***** 課題文

地域メデイア「めぐりと」の取材を受けました。

サーフィンにハマり大手企業を退職した後、サーファーに愛されるお店を20年以上経営している菊地信次さん

「好きな時間にサーフィンをやるために、トヨタ車体を辞めたんだよ」と笑顔で語るのは、愛知県刈谷市でサーフショップ「ノーレッジボードチョイス」を経営する、菊地信次さん。

 

お客さんの悩みや要望に寄り添う接客で、サーフィン歴を問わずお客さんが絶えません。 菊地さんは高校時代に、愛媛県代表としてサッカーで全国大会に出場。そして自動車業界大手のトヨタ車体にスカウトされ、働きながらサッカーを続けていました。

 

そんなサッカーが大好きだった菊地さんが、どうやって地元のサーファーに愛されるサーフショップを作ってきたのでしょうか。

**********
***** 提示資料

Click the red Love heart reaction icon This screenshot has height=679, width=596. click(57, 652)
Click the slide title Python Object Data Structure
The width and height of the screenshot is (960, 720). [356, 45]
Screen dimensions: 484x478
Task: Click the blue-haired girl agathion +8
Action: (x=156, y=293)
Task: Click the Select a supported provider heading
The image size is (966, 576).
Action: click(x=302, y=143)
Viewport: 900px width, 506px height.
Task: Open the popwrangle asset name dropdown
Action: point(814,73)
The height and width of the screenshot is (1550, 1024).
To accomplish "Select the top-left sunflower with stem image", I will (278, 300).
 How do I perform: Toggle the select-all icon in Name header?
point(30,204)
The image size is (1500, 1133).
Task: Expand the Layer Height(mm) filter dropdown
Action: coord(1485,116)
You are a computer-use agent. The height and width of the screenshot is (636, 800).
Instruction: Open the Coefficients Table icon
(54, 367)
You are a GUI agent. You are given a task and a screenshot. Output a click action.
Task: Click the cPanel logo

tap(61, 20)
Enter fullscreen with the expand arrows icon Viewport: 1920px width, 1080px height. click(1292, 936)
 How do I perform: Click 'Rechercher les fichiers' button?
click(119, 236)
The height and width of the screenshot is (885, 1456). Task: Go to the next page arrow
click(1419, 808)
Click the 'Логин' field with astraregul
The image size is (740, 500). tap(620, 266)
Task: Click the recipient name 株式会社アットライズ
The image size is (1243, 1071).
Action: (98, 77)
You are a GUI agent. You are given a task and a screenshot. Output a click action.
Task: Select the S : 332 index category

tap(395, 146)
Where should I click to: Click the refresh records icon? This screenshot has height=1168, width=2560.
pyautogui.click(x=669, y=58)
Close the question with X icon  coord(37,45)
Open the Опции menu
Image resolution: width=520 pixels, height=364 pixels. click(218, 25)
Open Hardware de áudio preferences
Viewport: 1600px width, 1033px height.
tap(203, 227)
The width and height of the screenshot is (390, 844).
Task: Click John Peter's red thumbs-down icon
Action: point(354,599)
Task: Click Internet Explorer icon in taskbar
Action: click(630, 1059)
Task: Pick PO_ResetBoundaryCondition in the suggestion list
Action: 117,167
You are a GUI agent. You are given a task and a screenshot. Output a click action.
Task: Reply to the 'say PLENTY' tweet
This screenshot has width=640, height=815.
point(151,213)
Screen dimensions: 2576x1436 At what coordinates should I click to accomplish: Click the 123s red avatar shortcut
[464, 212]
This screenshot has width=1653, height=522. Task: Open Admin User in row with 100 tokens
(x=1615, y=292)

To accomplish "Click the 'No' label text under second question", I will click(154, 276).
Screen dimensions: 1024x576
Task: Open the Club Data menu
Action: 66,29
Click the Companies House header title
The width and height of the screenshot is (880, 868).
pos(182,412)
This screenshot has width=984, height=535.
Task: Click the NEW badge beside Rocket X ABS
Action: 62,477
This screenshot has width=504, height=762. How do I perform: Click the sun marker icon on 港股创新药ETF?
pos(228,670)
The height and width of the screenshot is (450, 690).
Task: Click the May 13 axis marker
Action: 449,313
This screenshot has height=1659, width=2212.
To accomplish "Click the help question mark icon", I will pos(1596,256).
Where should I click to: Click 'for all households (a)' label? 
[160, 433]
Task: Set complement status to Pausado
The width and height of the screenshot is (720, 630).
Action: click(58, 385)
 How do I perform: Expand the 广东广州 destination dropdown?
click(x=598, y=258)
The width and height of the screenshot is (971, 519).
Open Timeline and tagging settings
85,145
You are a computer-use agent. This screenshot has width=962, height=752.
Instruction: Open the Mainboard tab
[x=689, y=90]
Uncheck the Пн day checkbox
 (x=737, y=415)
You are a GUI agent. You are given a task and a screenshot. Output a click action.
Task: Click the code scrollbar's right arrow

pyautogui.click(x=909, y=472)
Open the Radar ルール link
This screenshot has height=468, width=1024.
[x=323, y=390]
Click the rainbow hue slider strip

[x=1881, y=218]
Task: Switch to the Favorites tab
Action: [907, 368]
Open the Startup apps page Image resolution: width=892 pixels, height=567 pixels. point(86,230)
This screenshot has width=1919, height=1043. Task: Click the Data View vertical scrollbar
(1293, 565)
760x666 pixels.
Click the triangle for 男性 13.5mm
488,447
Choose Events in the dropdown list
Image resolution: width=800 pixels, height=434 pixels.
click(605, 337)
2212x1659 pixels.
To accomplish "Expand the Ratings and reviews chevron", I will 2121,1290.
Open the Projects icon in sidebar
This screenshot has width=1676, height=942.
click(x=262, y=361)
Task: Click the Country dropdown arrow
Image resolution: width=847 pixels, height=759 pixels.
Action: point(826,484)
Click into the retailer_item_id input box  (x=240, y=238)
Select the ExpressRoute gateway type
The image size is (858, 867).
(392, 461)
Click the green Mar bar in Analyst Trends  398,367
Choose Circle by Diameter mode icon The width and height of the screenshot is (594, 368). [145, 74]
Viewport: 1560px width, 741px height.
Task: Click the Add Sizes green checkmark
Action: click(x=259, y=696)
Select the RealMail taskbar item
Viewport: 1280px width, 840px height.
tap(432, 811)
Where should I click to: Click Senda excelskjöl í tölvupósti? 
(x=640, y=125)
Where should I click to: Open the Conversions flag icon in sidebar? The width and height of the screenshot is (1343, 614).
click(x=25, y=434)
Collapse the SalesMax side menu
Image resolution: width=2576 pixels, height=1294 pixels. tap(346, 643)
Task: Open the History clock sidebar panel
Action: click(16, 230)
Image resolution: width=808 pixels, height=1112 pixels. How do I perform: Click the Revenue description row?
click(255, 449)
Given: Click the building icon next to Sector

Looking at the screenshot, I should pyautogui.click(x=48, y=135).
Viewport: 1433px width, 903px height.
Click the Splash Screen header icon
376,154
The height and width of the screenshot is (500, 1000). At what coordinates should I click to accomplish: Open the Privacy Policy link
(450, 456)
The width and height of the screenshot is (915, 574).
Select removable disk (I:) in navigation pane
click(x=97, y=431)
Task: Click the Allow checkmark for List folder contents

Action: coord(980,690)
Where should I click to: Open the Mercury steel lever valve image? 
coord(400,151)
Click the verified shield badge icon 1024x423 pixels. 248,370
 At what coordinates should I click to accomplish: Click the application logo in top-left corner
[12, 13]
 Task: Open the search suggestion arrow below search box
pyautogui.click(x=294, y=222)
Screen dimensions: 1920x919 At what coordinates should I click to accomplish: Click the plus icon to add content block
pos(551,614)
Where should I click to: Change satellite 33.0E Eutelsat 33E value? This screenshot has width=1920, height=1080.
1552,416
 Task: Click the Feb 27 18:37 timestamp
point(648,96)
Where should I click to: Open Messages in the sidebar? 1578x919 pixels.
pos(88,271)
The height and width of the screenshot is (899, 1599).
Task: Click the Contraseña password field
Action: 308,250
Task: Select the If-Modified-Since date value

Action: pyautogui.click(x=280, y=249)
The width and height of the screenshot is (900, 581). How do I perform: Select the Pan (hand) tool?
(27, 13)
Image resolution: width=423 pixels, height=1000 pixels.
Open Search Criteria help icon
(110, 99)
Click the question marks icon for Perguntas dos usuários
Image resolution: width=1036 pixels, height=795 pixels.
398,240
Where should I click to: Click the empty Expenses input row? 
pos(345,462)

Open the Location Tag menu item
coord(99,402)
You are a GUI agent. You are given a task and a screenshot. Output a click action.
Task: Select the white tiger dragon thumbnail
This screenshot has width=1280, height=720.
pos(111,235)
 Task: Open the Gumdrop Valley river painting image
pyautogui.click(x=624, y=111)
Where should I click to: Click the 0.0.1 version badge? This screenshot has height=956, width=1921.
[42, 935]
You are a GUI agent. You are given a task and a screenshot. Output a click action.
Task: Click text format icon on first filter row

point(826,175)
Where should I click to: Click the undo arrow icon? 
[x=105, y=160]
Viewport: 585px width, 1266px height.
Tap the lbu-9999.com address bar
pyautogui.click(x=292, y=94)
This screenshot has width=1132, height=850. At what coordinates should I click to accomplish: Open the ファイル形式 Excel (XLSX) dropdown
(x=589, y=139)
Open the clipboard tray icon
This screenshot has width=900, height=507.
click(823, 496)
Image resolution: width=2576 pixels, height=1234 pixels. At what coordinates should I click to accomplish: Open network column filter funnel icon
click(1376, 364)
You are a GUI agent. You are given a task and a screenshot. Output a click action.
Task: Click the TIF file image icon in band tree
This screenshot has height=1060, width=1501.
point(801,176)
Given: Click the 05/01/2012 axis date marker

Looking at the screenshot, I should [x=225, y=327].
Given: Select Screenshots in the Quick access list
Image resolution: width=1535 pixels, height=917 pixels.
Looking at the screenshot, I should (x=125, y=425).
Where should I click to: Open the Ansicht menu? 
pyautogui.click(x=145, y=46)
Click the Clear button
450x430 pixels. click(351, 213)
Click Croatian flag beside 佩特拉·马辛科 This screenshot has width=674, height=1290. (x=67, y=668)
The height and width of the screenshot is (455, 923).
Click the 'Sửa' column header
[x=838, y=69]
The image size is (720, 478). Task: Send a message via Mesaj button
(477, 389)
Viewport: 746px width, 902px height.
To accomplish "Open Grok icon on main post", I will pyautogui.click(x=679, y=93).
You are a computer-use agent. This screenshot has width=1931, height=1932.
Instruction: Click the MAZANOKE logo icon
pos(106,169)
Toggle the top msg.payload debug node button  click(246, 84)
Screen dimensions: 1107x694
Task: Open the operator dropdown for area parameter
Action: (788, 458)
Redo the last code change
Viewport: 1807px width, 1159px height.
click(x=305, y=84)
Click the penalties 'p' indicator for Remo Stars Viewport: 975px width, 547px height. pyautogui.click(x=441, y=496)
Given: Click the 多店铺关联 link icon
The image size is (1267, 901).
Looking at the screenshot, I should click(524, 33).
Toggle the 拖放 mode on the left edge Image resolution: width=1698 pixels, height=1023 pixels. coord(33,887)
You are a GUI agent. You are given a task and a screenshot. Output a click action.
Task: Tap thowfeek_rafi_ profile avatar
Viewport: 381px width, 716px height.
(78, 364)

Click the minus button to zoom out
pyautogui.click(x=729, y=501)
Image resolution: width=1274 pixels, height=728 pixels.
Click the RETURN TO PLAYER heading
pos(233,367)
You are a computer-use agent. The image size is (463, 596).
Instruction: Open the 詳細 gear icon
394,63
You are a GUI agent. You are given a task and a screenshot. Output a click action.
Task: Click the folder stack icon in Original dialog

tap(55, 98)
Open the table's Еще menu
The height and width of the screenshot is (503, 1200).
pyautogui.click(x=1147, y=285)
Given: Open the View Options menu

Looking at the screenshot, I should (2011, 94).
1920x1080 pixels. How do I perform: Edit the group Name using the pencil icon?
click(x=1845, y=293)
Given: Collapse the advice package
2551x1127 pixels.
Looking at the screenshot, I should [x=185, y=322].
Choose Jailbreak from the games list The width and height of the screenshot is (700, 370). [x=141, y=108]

**********

* _課題一覧_:
1. 菊地信次さんの紹介文のうち、「地域メデイア「めぐりと」の取材を受けました。」を含む語句で始まり「ードチョイス」を経営する、菊地信次さん。」で終わる部分を、一字も変えずに書き写してください。
2. 菊地信次さんの紹介文に出てくる都道府県名と市名を、すべて挙げる。

* _解答_:
1.
地域メデイア「めぐりと」の取材を受けました。

サーフィンにハマり大手企業を退職した後、サーファーに愛されるお店を20年以上経営している菊地信次さん

「好きな時間にサーフィンをやるために、トヨタ車体を辞めたんだよ」と笑顔で語るのは、愛知県刈谷市でサーフショップ「ノーレッジボードチョイス」を経営する、菊地信次さん。

2. 愛知県、刈谷市、愛媛県